NRW State Parliament Supports Einstein Telescope Project

RWTH participates in the development of a planned European gravitational wave detector. The project may be realized in the Meuse-Rhine Euroregion.

The Einstein Telescope is a next-generation European gravitational wave detector that may be built in the Meuse-Rhine Euroregion. RWTH Aachen University and the Universities of Münster and Bonn have been working on the development of the Einstein Telescope for several years.

As part of the preparatory work, the RWTH geological institutes are currently exploring the underground, while engineers and physicists from RWTH Aachen University have been jointly developing technologies such as novel vacuum tubes, actuators and sensors for adjusting the mirrors. Data evaluation methods are to be driven forward with the help of artificial intelligence.

The state parliament of North Rhine-Westphalia has now unanimously agreed to support the construction of this internationally groundbreaking scientific project in the Meuse-Rhine Euregion. The Italian island of Sardinia is being considered as a possible alternative location for the telescope.

A New Age of Gravitational Wave Astronomy

The age of gravitational wave astronomy began in 2015 with the first measurement of gravitational waves. In 2017, researchers in this field were awarded with the Nobel Prize in physics.

German scientists have played a major role in gravitational wave research right from the beginning. One of the leading institutions in the field is the Max Planck Institute for Gravitational Physics (Albert Einstein Institute/AEI), with which RWTH Aachen University closely collaborates.

The AEI has developed key technologies, new methods of data analysis, as well as scientific fundamentals in the field. “This expertise is now also flowing into the next generation of projects. If we succeed in establishing the Einstein telescope here in the three-border region, this will give a boost to scientific collaboration in the region and strengthen it as a business location,” explains Prof. Dr. Achim Stahl, head of RWTH’s Physics Institute III B.
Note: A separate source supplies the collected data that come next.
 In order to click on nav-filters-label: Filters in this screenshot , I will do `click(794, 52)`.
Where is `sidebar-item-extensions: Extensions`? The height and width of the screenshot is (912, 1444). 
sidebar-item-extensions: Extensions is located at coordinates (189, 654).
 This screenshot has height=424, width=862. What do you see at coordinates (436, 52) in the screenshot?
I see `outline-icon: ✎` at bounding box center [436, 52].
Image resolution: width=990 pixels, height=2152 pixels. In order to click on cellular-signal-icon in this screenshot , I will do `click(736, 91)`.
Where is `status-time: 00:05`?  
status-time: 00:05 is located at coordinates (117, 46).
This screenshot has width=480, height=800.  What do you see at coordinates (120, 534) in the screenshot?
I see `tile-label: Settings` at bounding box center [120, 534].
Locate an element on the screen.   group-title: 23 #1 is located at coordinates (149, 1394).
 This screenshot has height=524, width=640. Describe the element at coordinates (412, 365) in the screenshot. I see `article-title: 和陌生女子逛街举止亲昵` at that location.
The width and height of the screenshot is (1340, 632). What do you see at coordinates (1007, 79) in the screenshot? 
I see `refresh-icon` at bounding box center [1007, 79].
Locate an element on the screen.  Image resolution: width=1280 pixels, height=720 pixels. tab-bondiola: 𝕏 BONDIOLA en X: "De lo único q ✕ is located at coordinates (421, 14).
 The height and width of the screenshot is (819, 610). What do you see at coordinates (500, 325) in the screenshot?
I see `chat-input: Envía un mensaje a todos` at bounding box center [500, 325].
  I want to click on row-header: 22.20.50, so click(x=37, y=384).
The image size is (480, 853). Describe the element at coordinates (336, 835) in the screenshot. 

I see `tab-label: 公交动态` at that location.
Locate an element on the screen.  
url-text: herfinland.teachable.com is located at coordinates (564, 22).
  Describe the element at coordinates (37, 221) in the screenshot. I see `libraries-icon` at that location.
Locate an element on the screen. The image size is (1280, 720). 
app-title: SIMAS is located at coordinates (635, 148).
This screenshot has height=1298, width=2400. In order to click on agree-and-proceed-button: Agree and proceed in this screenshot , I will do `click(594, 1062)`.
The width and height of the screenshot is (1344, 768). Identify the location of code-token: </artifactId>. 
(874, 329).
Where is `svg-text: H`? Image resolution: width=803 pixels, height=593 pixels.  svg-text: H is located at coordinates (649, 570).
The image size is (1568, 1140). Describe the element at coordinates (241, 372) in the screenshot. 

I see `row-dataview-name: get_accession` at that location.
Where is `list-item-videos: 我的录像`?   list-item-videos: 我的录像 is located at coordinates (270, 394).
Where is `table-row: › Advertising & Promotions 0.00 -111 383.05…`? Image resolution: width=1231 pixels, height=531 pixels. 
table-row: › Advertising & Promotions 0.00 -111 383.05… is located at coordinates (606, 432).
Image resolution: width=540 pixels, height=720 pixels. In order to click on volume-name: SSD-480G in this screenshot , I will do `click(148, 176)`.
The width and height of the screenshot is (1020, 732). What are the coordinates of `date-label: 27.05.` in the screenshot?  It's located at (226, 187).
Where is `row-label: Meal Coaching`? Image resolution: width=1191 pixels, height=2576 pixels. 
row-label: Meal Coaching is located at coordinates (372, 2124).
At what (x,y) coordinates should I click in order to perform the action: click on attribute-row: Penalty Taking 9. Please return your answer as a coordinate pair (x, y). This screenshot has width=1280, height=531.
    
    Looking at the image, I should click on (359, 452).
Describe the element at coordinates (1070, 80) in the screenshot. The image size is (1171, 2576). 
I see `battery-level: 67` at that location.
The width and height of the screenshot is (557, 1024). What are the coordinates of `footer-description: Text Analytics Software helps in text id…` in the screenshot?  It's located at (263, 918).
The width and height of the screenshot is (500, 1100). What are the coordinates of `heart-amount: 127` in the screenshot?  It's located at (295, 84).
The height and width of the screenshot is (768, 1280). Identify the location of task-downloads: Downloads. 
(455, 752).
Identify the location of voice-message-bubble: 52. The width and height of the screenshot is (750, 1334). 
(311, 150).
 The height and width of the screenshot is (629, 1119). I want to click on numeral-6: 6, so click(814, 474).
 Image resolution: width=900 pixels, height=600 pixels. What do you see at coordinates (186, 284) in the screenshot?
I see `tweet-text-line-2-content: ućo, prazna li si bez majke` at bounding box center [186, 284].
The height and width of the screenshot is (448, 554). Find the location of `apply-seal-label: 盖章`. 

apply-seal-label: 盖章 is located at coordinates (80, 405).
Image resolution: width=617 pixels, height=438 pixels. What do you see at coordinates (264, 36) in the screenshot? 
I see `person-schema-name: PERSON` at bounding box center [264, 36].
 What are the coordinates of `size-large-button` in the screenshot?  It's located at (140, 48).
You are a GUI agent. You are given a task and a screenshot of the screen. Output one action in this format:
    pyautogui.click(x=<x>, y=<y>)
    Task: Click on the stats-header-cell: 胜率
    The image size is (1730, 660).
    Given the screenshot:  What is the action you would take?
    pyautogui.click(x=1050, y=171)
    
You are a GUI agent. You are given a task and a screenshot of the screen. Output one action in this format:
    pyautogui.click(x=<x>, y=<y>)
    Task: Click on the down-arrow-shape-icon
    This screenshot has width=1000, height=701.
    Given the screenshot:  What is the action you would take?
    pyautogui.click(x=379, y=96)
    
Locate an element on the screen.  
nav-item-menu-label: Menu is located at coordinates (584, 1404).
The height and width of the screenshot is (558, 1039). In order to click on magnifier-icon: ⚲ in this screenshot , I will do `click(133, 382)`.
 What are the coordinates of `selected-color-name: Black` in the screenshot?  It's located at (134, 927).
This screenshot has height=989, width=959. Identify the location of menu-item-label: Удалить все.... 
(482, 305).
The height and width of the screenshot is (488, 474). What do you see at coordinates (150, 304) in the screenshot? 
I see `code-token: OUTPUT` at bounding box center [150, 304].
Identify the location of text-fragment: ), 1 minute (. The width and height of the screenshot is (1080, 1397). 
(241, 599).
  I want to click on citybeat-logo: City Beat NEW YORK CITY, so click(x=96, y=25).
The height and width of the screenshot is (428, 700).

There will be only two next-generation gravitational wave observatories worldwide in the coming decades: the Cosmic Explorer in the US and the Einstein Telescope in Europe. At the request of the CDU, SPD, FDP and BÜNDNIS 90/DIE GRÜNEN parliamentary groups, the NRW state parliament has now created an important basis for a possible implementation of the project in the three-border region between Germany, Belgium, and the Netherlands.